Researchers from the University of California, Los Angeles (UCLA) in the US administered the chemotherapy drug
vincristine to obese and non-obese mice with leukemia.
They discovered that if they switched the obese mice from a high-fat to a low-fat diet immediately before starting
chemotherapy, the mice had a dramatically improved outcome.
The mice on the low-fat diet had a five times higher survival rate than the mice in the high-fat diet group, the study
published in the journal Cancer & Metabolism found.
"The most exciting thing to me about this study is the fact that this shows that a dietary intervention could potentially help
us kill leukemia cells in children with acute lymphoblastic leukemia," said Steven Mittelman from UCLA Mattel Children's
Hospital.
"The current treatments for leukemia are very toxic, so finding a way to use a healthy diet, without increasing the toxicity
of therapy to treat people with cancer, would be incredible," Mittelman said.

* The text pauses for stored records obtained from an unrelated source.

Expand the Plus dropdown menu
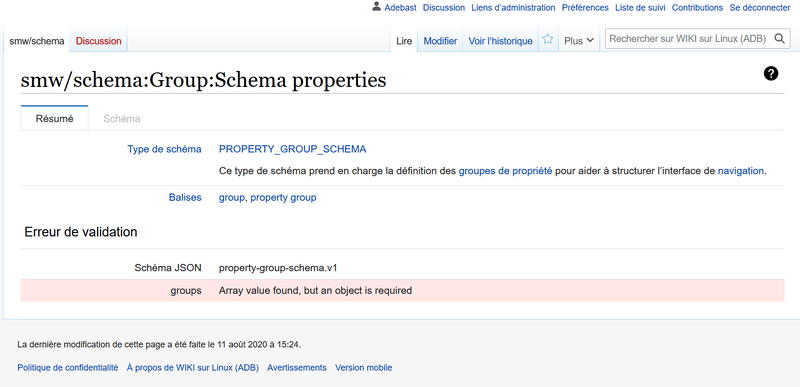This screenshot has height=387, width=800. click(579, 41)
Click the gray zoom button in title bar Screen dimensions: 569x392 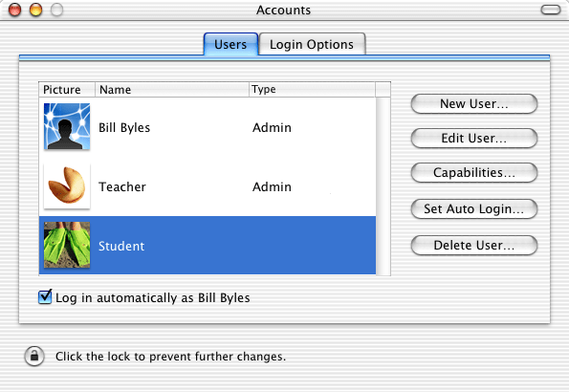click(56, 10)
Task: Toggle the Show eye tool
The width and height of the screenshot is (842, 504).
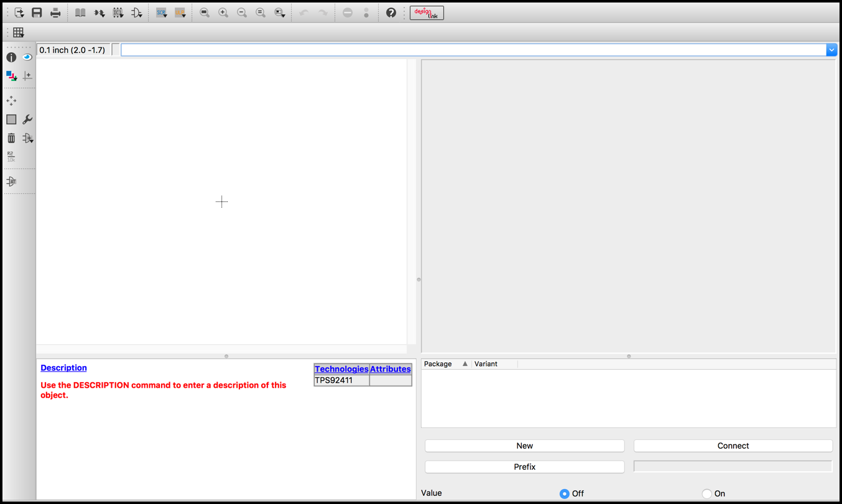Action: coord(27,57)
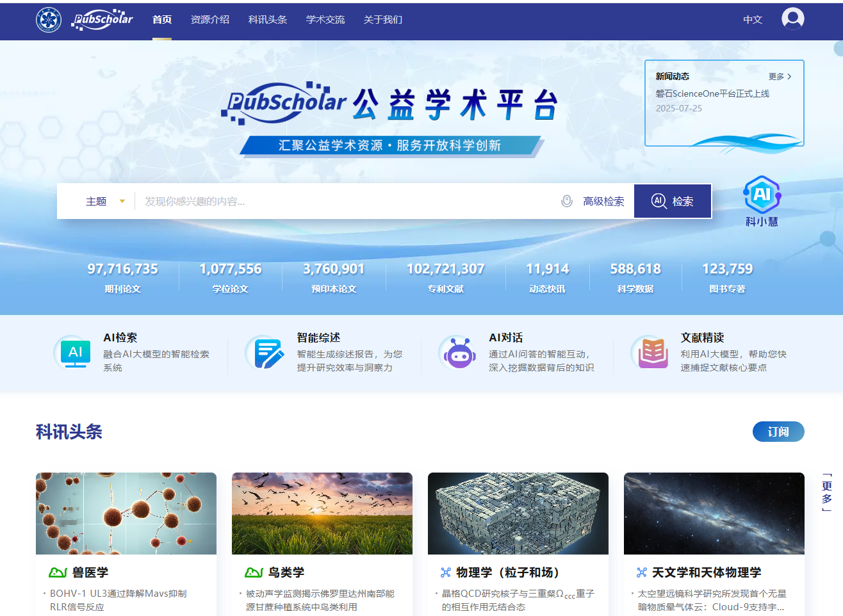Viewport: 843px width, 616px height.
Task: Open the 科小慧 AI assistant icon
Action: click(762, 200)
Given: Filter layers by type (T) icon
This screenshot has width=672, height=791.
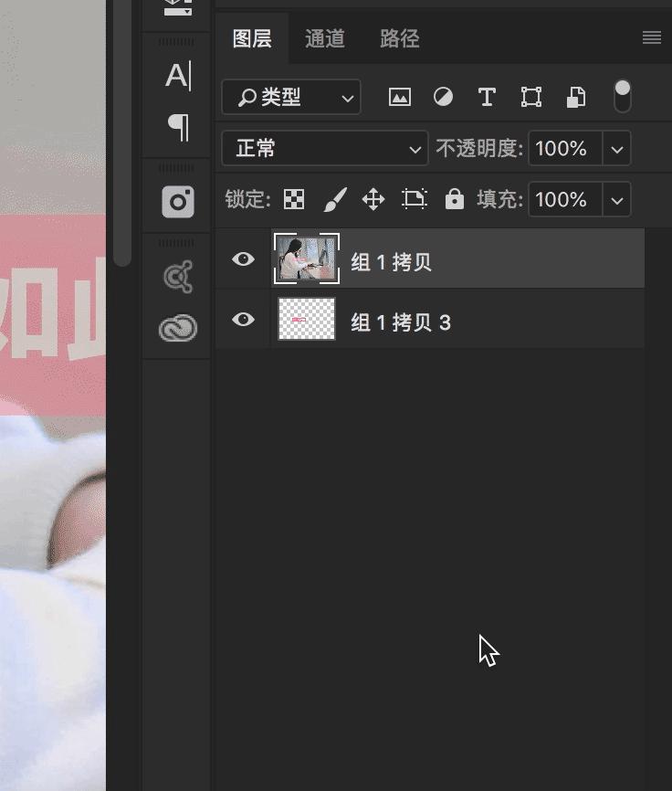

This research builds on past work by Mittelman that found that obesity made chemotherapy drugs much less effective in
children with leukemia.
After chemotherapy, obese children with leukemia relapse 50 per cent more often than their lean counterparts.
Recent studies have also found that one in three children with acute lymphoblastic leukemia was overweight or obese at
diagnosis.
Acute lymphoblastic leukemia is a cancer of the lymphoid line of blood cells characterised by the development of large
numbers of immature lymphocytes.
"During past research, the question that always came up was, is this something you can reverse and should we be putting
our kids on a diet? So we decided to test that in the mice," Mittelman said.
The mice that were switched to a low-fat diet had a dramatically improved survival rate of 92 per cent, while the mice on
the high-fat diet had a 17 per cent survival rate, researchers said.
"There are very few things in life you can do for one month that may have such a tremendous potential benefit, especially
for your child who has cancer," said Jonathan Tucci from the University of Southern California.
The research team has begun to move its research to human trials at Children's Hospital Los Angeles.
The team has started a pilot study that tests the ability of a focused diet and activity intervention to reduce fat gain during
chemotherapy for childhood acute lymphoblastic leukemia and to potentially improve survival rates.